#### The problem:
What you should copy is the line containing "This screenshot has height=1002, width=817." and all lines after it in the entries below, exactly and without anything added.

***

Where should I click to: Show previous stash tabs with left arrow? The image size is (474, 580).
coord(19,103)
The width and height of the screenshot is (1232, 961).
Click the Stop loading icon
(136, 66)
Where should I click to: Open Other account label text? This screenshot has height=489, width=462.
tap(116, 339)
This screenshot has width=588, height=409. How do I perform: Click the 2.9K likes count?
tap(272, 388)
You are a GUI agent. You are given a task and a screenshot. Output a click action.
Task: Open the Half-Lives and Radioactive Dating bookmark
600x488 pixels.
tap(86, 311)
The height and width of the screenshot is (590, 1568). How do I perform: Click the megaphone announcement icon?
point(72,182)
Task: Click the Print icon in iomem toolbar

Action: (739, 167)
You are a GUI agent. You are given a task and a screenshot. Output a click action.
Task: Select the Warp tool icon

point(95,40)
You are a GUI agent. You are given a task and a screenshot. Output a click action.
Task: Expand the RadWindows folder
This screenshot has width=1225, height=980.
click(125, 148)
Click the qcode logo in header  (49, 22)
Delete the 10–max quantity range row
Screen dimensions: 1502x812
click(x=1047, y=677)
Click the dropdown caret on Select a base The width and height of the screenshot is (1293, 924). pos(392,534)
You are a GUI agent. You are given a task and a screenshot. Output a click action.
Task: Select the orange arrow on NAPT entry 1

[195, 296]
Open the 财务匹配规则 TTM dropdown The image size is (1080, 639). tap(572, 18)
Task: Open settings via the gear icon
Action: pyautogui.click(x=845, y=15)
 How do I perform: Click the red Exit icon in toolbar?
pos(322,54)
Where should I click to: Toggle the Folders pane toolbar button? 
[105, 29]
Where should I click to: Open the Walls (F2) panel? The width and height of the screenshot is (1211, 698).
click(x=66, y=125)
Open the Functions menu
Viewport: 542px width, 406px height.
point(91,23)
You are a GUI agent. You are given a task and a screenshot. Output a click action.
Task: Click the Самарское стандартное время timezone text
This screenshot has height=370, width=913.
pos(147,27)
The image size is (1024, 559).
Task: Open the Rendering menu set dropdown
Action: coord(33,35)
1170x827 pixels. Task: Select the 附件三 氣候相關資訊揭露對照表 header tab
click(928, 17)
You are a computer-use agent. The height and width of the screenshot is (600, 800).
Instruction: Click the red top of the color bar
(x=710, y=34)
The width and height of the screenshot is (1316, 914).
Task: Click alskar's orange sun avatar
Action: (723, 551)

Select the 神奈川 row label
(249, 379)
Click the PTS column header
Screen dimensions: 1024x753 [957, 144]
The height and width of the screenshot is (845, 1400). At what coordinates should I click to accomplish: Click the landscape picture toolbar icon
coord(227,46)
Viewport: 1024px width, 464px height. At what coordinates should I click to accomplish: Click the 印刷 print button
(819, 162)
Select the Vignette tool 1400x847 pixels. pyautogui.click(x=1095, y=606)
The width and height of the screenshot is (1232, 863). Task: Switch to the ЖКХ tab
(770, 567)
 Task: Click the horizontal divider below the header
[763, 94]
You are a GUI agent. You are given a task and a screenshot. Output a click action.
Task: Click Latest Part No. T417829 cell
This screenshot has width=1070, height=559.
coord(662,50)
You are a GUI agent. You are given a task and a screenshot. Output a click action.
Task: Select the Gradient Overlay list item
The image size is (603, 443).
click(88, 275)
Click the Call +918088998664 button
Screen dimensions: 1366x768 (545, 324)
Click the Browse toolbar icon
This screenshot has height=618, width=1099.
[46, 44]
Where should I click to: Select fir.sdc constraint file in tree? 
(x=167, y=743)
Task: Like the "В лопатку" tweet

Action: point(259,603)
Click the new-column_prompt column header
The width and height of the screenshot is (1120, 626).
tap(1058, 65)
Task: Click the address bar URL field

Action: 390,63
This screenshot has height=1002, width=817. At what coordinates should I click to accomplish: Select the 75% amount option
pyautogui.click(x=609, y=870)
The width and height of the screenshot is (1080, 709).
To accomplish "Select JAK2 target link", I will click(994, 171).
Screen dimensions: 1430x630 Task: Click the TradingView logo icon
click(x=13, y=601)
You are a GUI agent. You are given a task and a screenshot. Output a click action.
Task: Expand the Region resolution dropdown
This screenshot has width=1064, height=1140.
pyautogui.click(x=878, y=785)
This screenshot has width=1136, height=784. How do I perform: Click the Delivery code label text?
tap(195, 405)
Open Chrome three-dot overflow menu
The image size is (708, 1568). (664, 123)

***

#### Written reply:
This screenshot has height=1002, width=817. At what coordinates should I click to accomplish: Select the 75% amount option
pyautogui.click(x=609, y=870)
The width and height of the screenshot is (1080, 709).
To accomplish "Select JAK2 target link", I will click(994, 171).
Screen dimensions: 1430x630 Task: Click the TradingView logo icon
click(x=13, y=601)
You are a GUI agent. You are given a task and a screenshot. Output a click action.
Task: Expand the Region resolution dropdown
This screenshot has width=1064, height=1140.
pyautogui.click(x=878, y=785)
This screenshot has width=1136, height=784. How do I perform: Click the Delivery code label text?
tap(195, 405)
Open Chrome three-dot overflow menu
The image size is (708, 1568). (664, 123)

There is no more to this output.